Personalizzazione della pena pecuniaria: esclusi i dubbi di legittimità costituzionale
I dubbi di legittimità costituzionale. Con la sentenza n. 155/19, depositata il 21 giugno, la Corte Costituzionale dichiara la non fondatezza delle questioni di legittimità costituzionale sollevate dal GIP di Termini Imerese (trattate unitamente alle questioni avanzate dal GIP di Macerata) con riguardo alla nuova disposizione, introdotta per effetto dell’art. 1, comma 53, l. 23 giugno 2017, n. 103 (“Modifiche al codice penale, al codice di procedura penale e all’ordinamento penitenziario”), dell’art. 459, comma 1-bis, c.p.p., nella parte in cui prevede che il giudice, nel determinare l’ammontare della pena pecuniaria da irrogare in sostituzione di una pena detentiva, debba tener conto della condizione economica complessiva dell’imputato e del suo nucleo familiare e che il valore giornaliero di ragguaglio sia non inferiore ad euro 75 e non superiore a tre volte detto ammontare per ogni giorno di pena detentiva.
La ratio della norma. Secondo il giudice rimettente, in tale previsione, vi sarebbe una violazione degli artt. 3, 27, commi 1 e 3 e 111 Cost.. Di diverso avviso però la Corte Costituzionale, che, nel rigettare le questioni di legittimità costituzionale, ha rammentato la ratio del procedimento per decreto: «Il nuovo comma 1-bis dell’art. 459 c.p.p. in questa sede censurato – che consente di determinare entro una forbice piuttosto ampia (da 75 a 225 euro) il tasso di conversione giornaliero della pena detentiva in sede di decreto penale di condanna – costituisce per l’appunto la risposta del legislatore alle esigenze emerse nella prassi, calibrate sulle specificità del procedimento per decreto: un procedimento che scommette sulla possibilità che l’imputato accetti la pena irrogatagli al di fuori del contraddittorio, con conseguente prezioso risparmio di energie per la giurisdizione penale, in cambio – in genere – di un consistente sconto rispetto allo stesso minimo edittale della pena e – in ogni caso – a fronte della rinuncia alla pena detentiva da parte della pubblica accusa». Tale considerazione ha portato il Giudice delle Leggi ad escludere la manifesta irragionevolezza della disciplina censurata.

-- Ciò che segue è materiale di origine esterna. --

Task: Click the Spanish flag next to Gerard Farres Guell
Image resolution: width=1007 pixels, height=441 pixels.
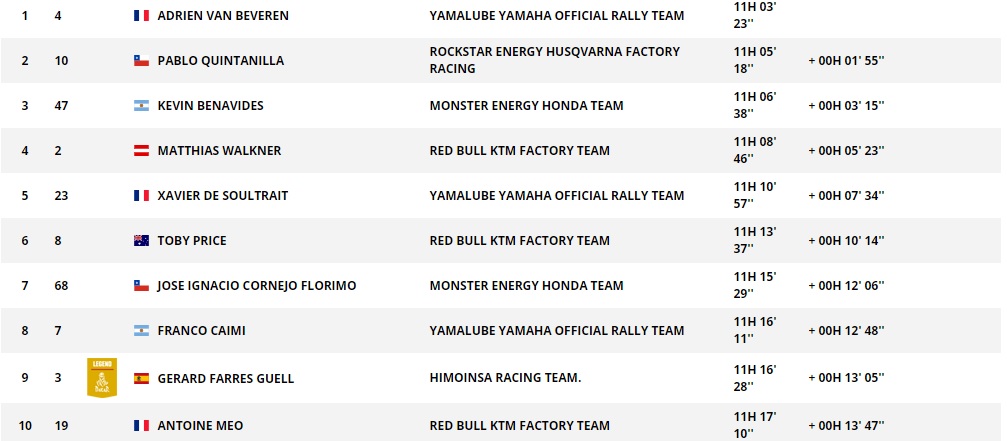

Infondati sono anche i dubbi di legittimità in relazione all’art. 3 Cost. e alla presunta «irragionevole disparità di trattamento fra i soggetti meno abbienti (giudicati più favorevolmente) ed i soggetti più abbienti (giudicati meno favorevolmente)». Ed infatti sottolinea la sentenza che «la graduazione della sanzione pecuniaria a seconda delle condizioni economiche dell’imputato e del suo nucleo familiare, lungi dal risultare lesiva dell’art. 3 Cost., ne realizza precipuamente il fine di evitare un’impropria parificazione di situazioni e condizioni tra loro diverse. La considerazione delle condizioni economiche del reo nella determinazione della pena pecuniaria costituisce, a ben guardare, un naturale riflesso dello stesso principio costituzionale di eguaglianza, dal momento che l’impatto “esistenziale” di sanzioni pecuniarie di identico importo può essere in concreto assai diverso, secondo le differenti condizioni dell’autore».

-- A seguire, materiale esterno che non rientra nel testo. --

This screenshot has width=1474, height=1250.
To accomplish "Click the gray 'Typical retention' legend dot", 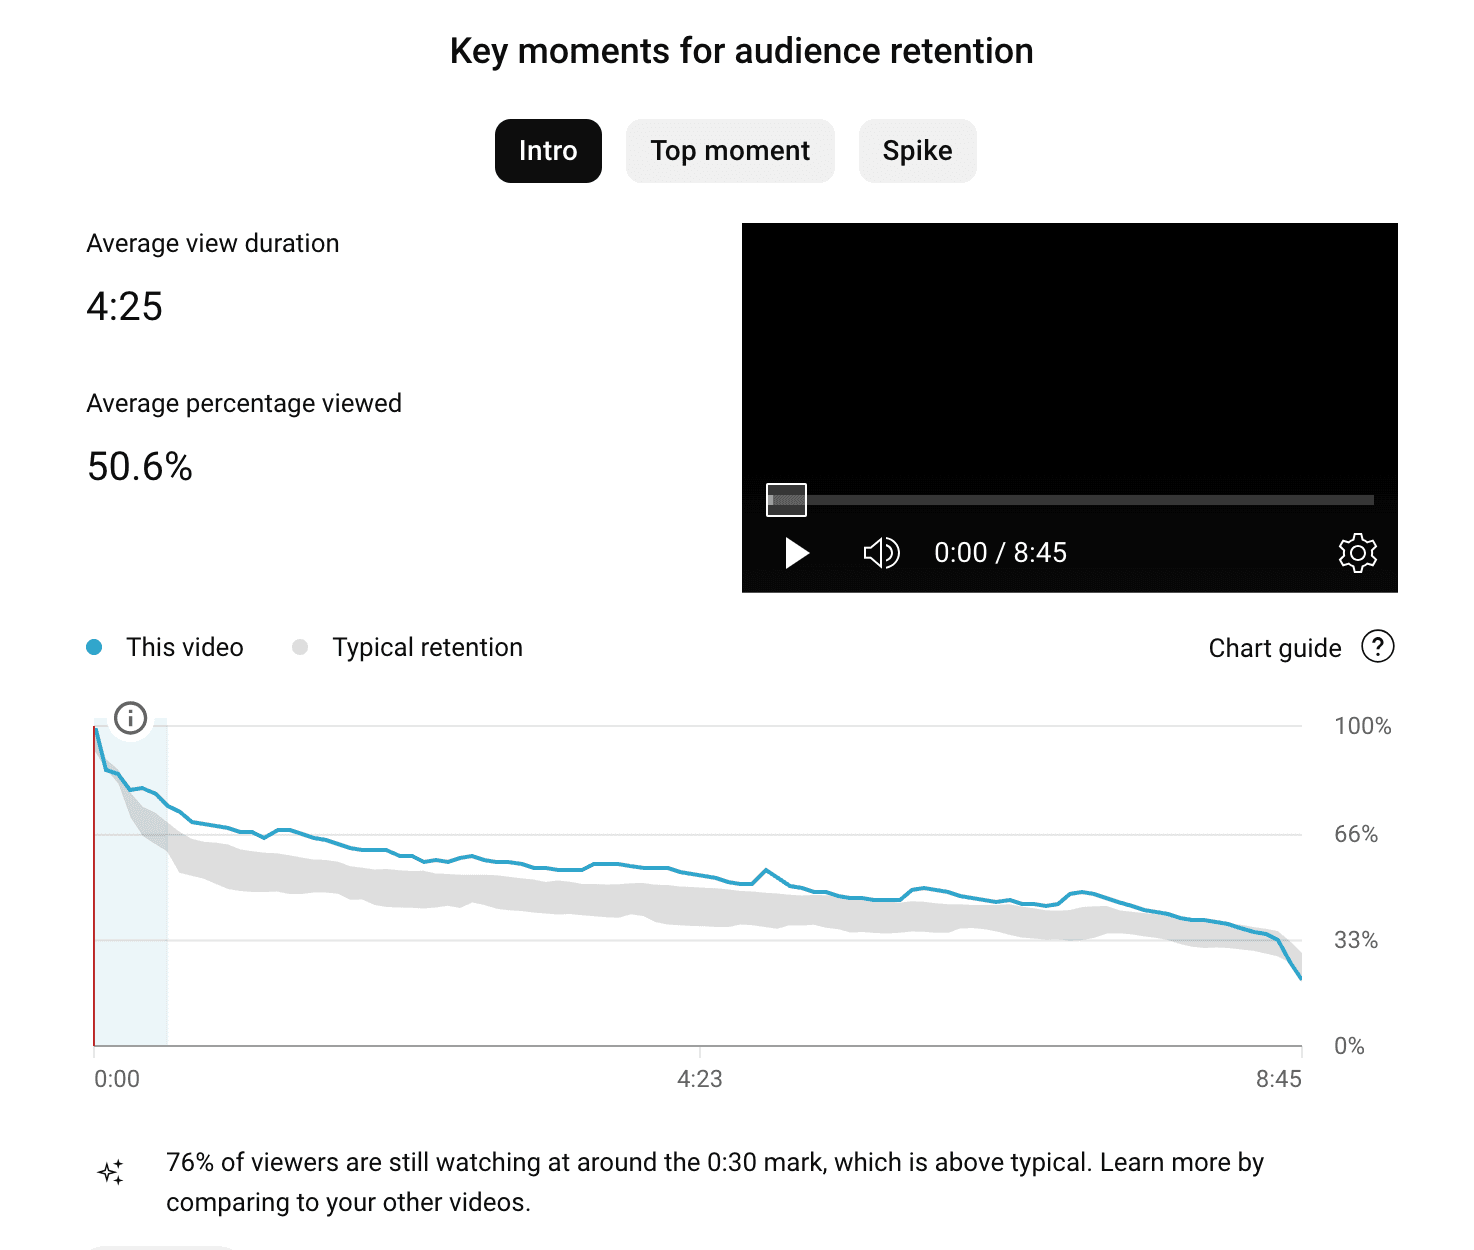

Risulta infine rispettato anche il principio della personalità della responsabilità penale (art. 27, comma 1, Cost.) posto che la norma mira proprio ad un maggior grado di «di individualizzazione della pena […], essendo evidente, ad esempio, come l’impatto della sanzione pecuniaria sia diverso a seconda della sussistenza o meno di oneri di mantenimento di altri componenti del nucleo familiare privi di proprie risorse».